YOUR OBJECTIVE: Print the records below exactly, leaving out nothing.

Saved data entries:
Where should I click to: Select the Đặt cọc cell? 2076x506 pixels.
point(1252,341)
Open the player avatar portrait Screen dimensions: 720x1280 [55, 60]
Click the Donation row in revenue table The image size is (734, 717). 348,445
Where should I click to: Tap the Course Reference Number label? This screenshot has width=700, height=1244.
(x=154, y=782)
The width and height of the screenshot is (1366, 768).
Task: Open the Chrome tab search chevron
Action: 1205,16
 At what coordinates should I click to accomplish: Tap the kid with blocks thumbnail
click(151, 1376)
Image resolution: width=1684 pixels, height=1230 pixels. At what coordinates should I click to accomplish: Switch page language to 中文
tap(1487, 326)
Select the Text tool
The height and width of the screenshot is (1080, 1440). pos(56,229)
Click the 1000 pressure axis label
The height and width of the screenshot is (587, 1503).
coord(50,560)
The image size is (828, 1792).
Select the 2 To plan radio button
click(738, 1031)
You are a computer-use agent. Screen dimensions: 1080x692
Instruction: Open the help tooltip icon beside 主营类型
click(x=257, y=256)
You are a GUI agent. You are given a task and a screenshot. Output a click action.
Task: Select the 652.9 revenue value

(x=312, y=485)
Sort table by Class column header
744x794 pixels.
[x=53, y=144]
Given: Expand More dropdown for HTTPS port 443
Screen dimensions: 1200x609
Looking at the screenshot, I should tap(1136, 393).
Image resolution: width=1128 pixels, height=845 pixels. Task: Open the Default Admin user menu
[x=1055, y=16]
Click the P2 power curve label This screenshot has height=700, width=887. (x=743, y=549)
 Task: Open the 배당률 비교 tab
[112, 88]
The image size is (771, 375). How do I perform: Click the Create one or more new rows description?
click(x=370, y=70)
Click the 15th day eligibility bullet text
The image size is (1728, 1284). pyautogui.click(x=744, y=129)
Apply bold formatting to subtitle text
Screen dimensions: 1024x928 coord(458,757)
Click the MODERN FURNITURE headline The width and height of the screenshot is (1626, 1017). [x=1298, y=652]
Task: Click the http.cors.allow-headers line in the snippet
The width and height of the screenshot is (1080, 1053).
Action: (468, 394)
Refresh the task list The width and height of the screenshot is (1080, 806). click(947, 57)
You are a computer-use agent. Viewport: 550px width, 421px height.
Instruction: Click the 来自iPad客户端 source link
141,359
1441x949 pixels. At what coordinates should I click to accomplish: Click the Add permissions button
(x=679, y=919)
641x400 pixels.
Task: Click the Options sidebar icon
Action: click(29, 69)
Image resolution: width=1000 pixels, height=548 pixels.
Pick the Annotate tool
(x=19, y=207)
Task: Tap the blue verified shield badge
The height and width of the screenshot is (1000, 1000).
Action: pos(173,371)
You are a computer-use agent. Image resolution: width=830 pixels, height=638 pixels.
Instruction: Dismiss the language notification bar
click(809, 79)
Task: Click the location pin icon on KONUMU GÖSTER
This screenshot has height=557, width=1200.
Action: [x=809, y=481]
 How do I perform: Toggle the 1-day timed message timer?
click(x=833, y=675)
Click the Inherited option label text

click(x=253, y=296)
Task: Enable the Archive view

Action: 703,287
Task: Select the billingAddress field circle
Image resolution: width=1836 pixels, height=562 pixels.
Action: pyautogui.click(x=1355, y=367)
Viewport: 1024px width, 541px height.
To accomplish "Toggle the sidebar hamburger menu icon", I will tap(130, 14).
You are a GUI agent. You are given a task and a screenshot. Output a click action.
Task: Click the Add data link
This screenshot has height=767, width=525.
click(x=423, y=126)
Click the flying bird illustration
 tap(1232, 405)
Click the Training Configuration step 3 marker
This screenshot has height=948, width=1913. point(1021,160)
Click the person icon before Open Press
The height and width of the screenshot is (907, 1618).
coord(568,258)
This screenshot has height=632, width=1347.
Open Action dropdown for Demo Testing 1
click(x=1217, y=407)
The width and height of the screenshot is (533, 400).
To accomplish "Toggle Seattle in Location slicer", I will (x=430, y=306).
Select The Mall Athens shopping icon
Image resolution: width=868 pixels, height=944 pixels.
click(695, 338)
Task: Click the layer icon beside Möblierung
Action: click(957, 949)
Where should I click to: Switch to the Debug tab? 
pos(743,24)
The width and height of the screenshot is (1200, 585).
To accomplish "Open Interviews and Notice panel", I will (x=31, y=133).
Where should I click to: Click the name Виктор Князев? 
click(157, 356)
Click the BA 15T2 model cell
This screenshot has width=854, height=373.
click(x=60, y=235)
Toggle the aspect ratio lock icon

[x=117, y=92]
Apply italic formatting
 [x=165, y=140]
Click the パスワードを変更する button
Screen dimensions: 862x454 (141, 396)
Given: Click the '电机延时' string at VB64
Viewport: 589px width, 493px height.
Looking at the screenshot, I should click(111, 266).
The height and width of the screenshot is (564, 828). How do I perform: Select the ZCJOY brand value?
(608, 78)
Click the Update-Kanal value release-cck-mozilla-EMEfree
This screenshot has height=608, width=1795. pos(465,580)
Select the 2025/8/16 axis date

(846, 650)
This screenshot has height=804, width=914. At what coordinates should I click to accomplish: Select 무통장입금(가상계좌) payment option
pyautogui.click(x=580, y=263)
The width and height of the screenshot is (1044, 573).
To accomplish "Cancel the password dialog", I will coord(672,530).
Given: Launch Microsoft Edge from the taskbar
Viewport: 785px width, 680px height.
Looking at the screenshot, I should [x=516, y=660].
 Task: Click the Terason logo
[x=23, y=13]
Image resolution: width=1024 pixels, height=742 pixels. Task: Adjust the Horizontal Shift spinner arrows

OUTPUT FOR THIS TASK:
Where should I click to: Select the Đặt cọc cell? 2076x506 pixels.
point(1252,341)
Open the player avatar portrait Screen dimensions: 720x1280 [55, 60]
Click the Donation row in revenue table The image size is (734, 717). 348,445
Where should I click to: Tap the Course Reference Number label? This screenshot has width=700, height=1244.
(x=154, y=782)
The width and height of the screenshot is (1366, 768).
Task: Open the Chrome tab search chevron
Action: 1205,16
 At what coordinates should I click to accomplish: Tap the kid with blocks thumbnail
click(151, 1376)
Image resolution: width=1684 pixels, height=1230 pixels. At what coordinates should I click to accomplish: Switch page language to 中文
tap(1487, 326)
Select the Text tool
The height and width of the screenshot is (1080, 1440). pos(56,229)
Click the 1000 pressure axis label
The height and width of the screenshot is (587, 1503).
coord(50,560)
The image size is (828, 1792).
Select the 2 To plan radio button
click(738, 1031)
You are a computer-use agent. Screen dimensions: 1080x692
Instruction: Open the help tooltip icon beside 主营类型
click(x=257, y=256)
You are a GUI agent. You are given a task and a screenshot. Output a click action.
Task: Select the 652.9 revenue value

(x=312, y=485)
Sort table by Class column header
744x794 pixels.
[x=53, y=144]
Given: Expand More dropdown for HTTPS port 443
Screen dimensions: 1200x609
Looking at the screenshot, I should tap(1136, 393).
Image resolution: width=1128 pixels, height=845 pixels. Task: Open the Default Admin user menu
[x=1055, y=16]
Click the P2 power curve label This screenshot has height=700, width=887. (x=743, y=549)
 Task: Open the 배당률 비교 tab
[112, 88]
The image size is (771, 375). How do I perform: Click the Create one or more new rows description?
click(x=370, y=70)
Click the 15th day eligibility bullet text
The image size is (1728, 1284). pyautogui.click(x=744, y=129)
Apply bold formatting to subtitle text
Screen dimensions: 1024x928 coord(458,757)
Click the MODERN FURNITURE headline The width and height of the screenshot is (1626, 1017). [x=1298, y=652]
Task: Click the http.cors.allow-headers line in the snippet
The width and height of the screenshot is (1080, 1053).
Action: (468, 394)
Refresh the task list The width and height of the screenshot is (1080, 806). click(947, 57)
You are a computer-use agent. Viewport: 550px width, 421px height.
Instruction: Click the 来自iPad客户端 source link
141,359
1441x949 pixels. At what coordinates should I click to accomplish: Click the Add permissions button
(x=679, y=919)
641x400 pixels.
Task: Click the Options sidebar icon
Action: click(29, 69)
Image resolution: width=1000 pixels, height=548 pixels.
Pick the Annotate tool
(x=19, y=207)
Task: Tap the blue verified shield badge
The height and width of the screenshot is (1000, 1000).
Action: pos(173,371)
You are a computer-use agent. Image resolution: width=830 pixels, height=638 pixels.
Instruction: Dismiss the language notification bar
click(809, 79)
Task: Click the location pin icon on KONUMU GÖSTER
This screenshot has height=557, width=1200.
Action: [x=809, y=481]
 How do I perform: Toggle the 1-day timed message timer?
click(x=833, y=675)
Click the Inherited option label text

click(x=253, y=296)
Task: Enable the Archive view

Action: 703,287
Task: Select the billingAddress field circle
Image resolution: width=1836 pixels, height=562 pixels.
Action: pyautogui.click(x=1355, y=367)
Viewport: 1024px width, 541px height.
To accomplish "Toggle the sidebar hamburger menu icon", I will tap(130, 14).
You are a GUI agent. You are given a task and a screenshot. Output a click action.
Task: Click the Add data link
This screenshot has height=767, width=525.
click(x=423, y=126)
Click the flying bird illustration
 tap(1232, 405)
Click the Training Configuration step 3 marker
This screenshot has height=948, width=1913. point(1021,160)
Click the person icon before Open Press
The height and width of the screenshot is (907, 1618).
coord(568,258)
This screenshot has height=632, width=1347.
Open Action dropdown for Demo Testing 1
click(x=1217, y=407)
The width and height of the screenshot is (533, 400).
To accomplish "Toggle Seattle in Location slicer", I will (x=430, y=306).
Select The Mall Athens shopping icon
Image resolution: width=868 pixels, height=944 pixels.
click(695, 338)
Task: Click the layer icon beside Möblierung
Action: click(957, 949)
Where should I click to: Switch to the Debug tab? 
pos(743,24)
The width and height of the screenshot is (1200, 585).
To accomplish "Open Interviews and Notice panel", I will (x=31, y=133).
Where should I click to: Click the name Виктор Князев? 
click(157, 356)
Click the BA 15T2 model cell
This screenshot has width=854, height=373.
click(x=60, y=235)
Toggle the aspect ratio lock icon

[x=117, y=92]
Apply italic formatting
 [x=165, y=140]
Click the パスワードを変更する button
Screen dimensions: 862x454 (141, 396)
Given: Click the '电机延时' string at VB64
Viewport: 589px width, 493px height.
Looking at the screenshot, I should click(111, 266).
The height and width of the screenshot is (564, 828). How do I perform: Select the ZCJOY brand value?
(608, 78)
Click the Update-Kanal value release-cck-mozilla-EMEfree
This screenshot has height=608, width=1795. pos(465,580)
Select the 2025/8/16 axis date

(846, 650)
This screenshot has height=804, width=914. At what coordinates should I click to accomplish: Select 무통장입금(가상계좌) payment option
pyautogui.click(x=580, y=263)
The width and height of the screenshot is (1044, 573).
To accomplish "Cancel the password dialog", I will coord(672,530).
Given: Launch Microsoft Edge from the taskbar
Viewport: 785px width, 680px height.
Looking at the screenshot, I should [x=516, y=660].
 Task: Click the Terason logo
[x=23, y=13]
Image resolution: width=1024 pixels, height=742 pixels. Task: Adjust the Horizontal Shift spinner arrows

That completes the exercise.